Scientific classification
- Kingdom: Animalia
- Phylum: Chordata
- Class: Actinopterygii
- Order: Acanthuriformes
- Family: Sciaenidae
- Genus: Cynoscion
- Species: C. nothus
- Binomial name: Cynoscion nothus (John Edwards Holbrook, 1848)
- Synonyms: Otolithus nothus Holbrook, 1848 ;

= Silver seatrout =

- Authority: (John Edwards Holbrook, 1848)
- Conservation status: LC

Fish species

The silver seatrout (Cynoscion nothus), also known as white trout, sugar trout, and silver weakfish, is a species of marine ray-finned fish belonging to the family Sciaenidae, the drums and croakers. This fish is found in the Western Atlantic Ocean.

==Distribution==
The species is found in the western Atlantic, across the eastern areas of coastal North America and in the Bahamas. It occurs in marine and brackish areas normally at depths of 2–18 m, reaching 30 m on occasion. The fish looks like a weakfish or speckled trout without specks or spots across the back. This fish is often easily confused with the sand seatrout. One of the main habitat differences between the two is that this species is more often found in relatively deeper water.

==Description==
Silver seatrout are largely silver with a dusky gray back and a white belly. Like many weakfish species, they have vampire-like fangs on their upper jaw, well as smaller teeth throughout the entire mouth. Their mouths are also often a bright yellow. Their fins are tinged yellow, except for the upper dorsal fin, which matches the gray color of the back. Adults have an average length of 14–17 cm, and uncommonly up to 36 cm. Individuals generally have a maximum lifespan of two years. Individuals over 36 cm have been occasionally recorded, such as the case in Texas where the state record for a silver seatrout is 24 in.

# List of tasks:
1. Besides "silver seatrout," what other common names does the silver seatrout text give for this fish?
2. Extract everything from "Scientific classification" down to "nothus (John Edwards Holbrook, 1848)" in the silver seatrout text.
The lines that come next are separate material, unrelated to the silver seatrout text.

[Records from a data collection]
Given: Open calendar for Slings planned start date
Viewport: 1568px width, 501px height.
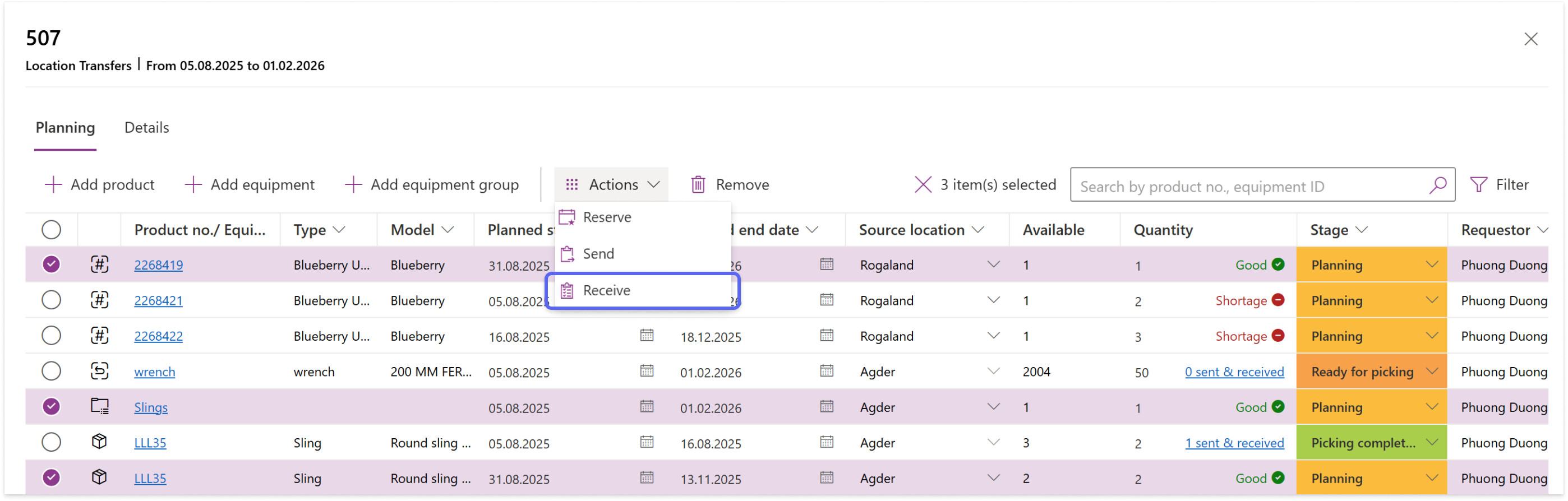Looking at the screenshot, I should (647, 407).
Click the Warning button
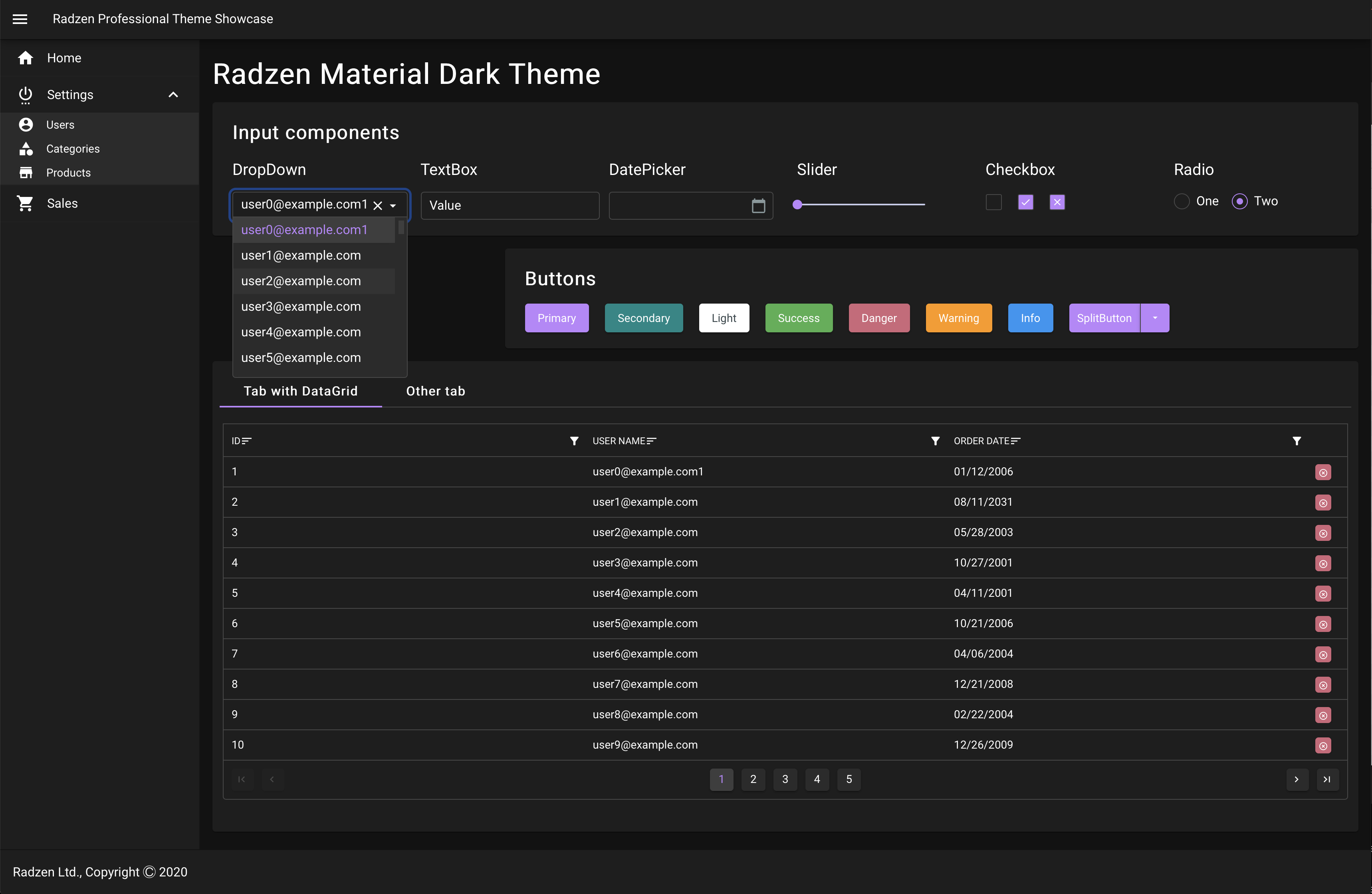Image resolution: width=1372 pixels, height=894 pixels. point(959,318)
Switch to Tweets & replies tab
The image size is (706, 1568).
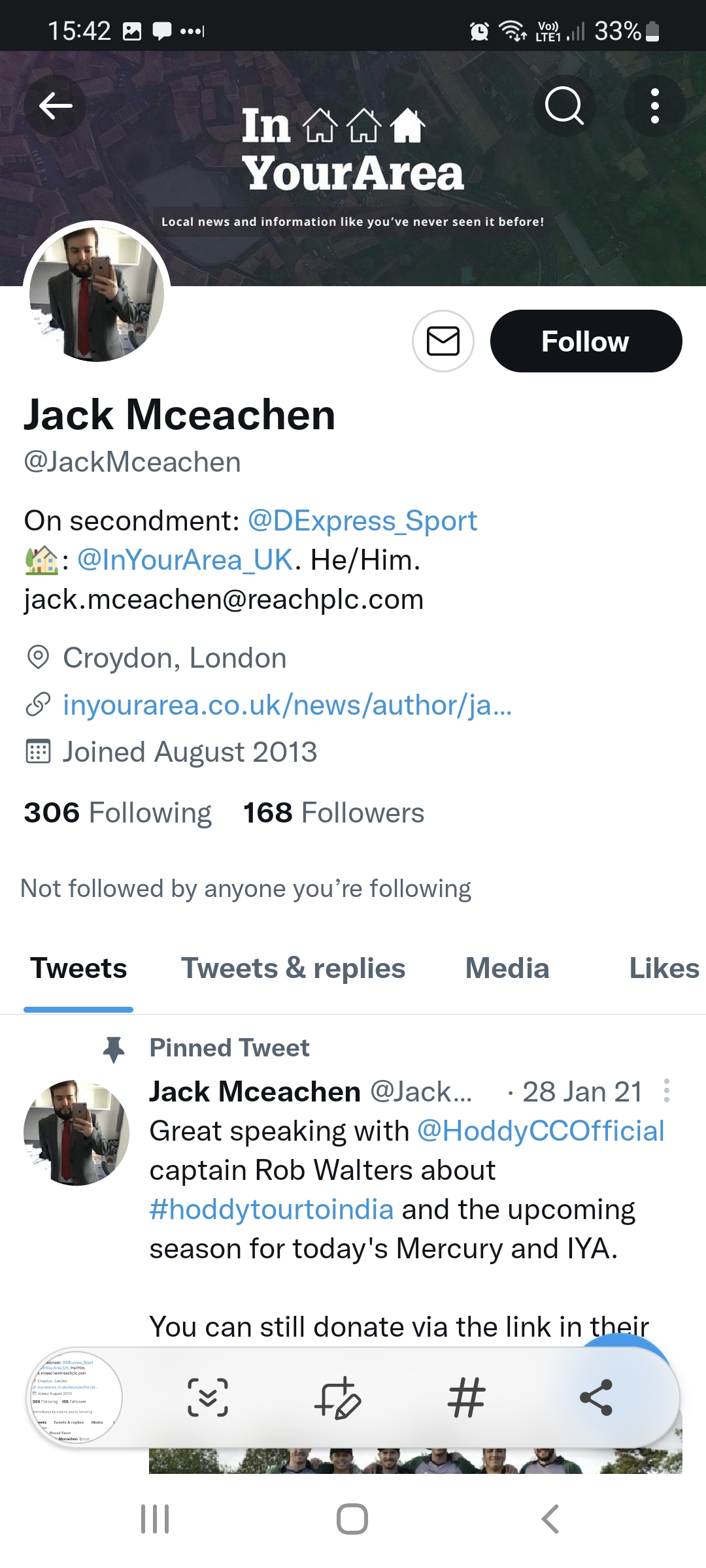tap(293, 969)
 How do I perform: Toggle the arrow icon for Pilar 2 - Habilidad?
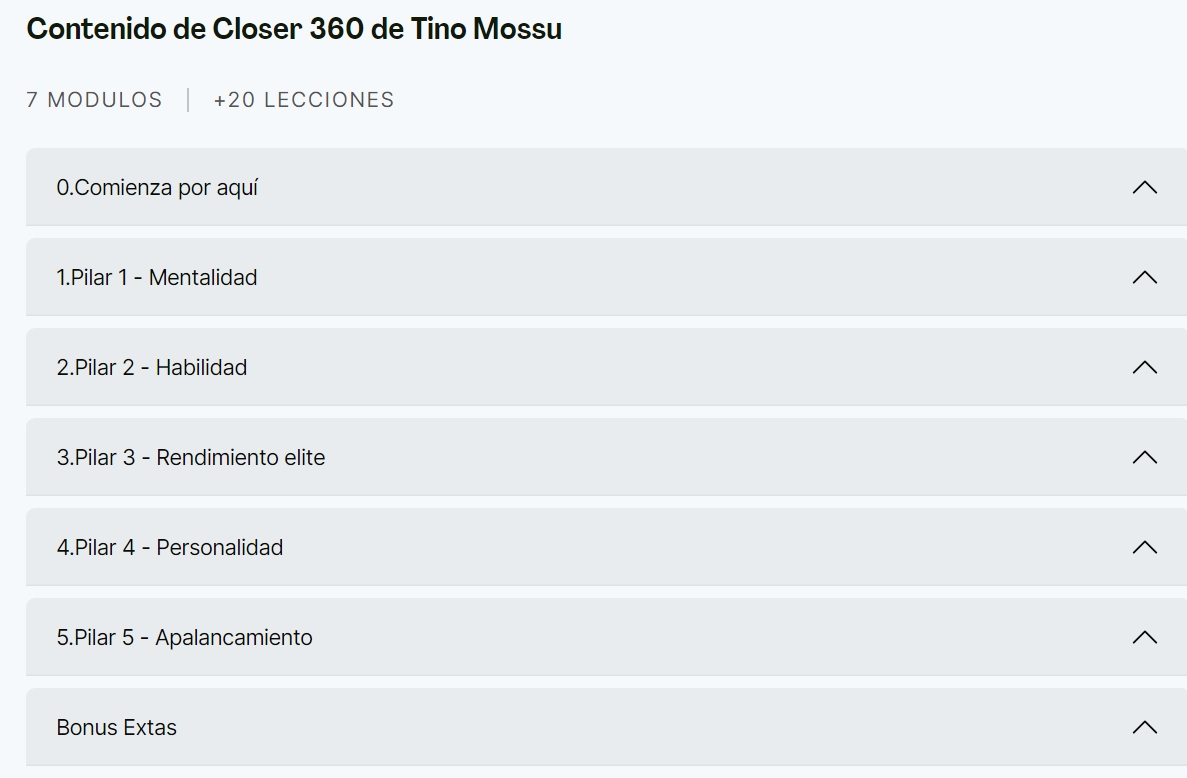1144,368
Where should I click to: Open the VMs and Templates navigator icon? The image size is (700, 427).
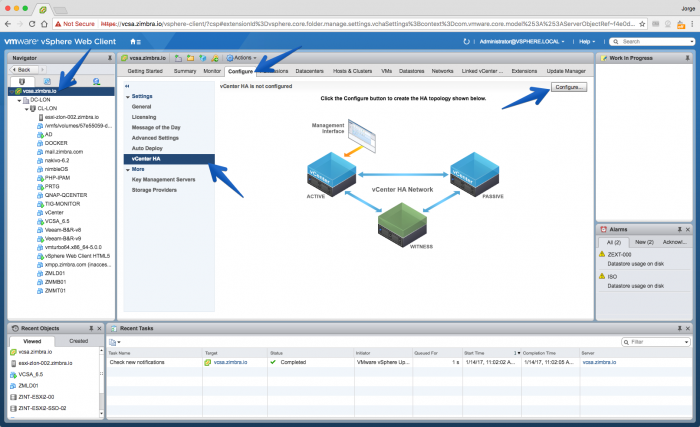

# Solutions per task:
1. White trout, sugar trout, and silver weakfish.

2.
Scientific classification
- Kingdom: Animalia
- Phylum: Chordata
- Class: Actinopterygii
- Order: Acanthuriformes
- Family: Sciaenidae
- Genus: Cynoscion
- Species: C. nothus
- Binomial name: Cynoscion nothus (John Edwards Holbrook, 1848)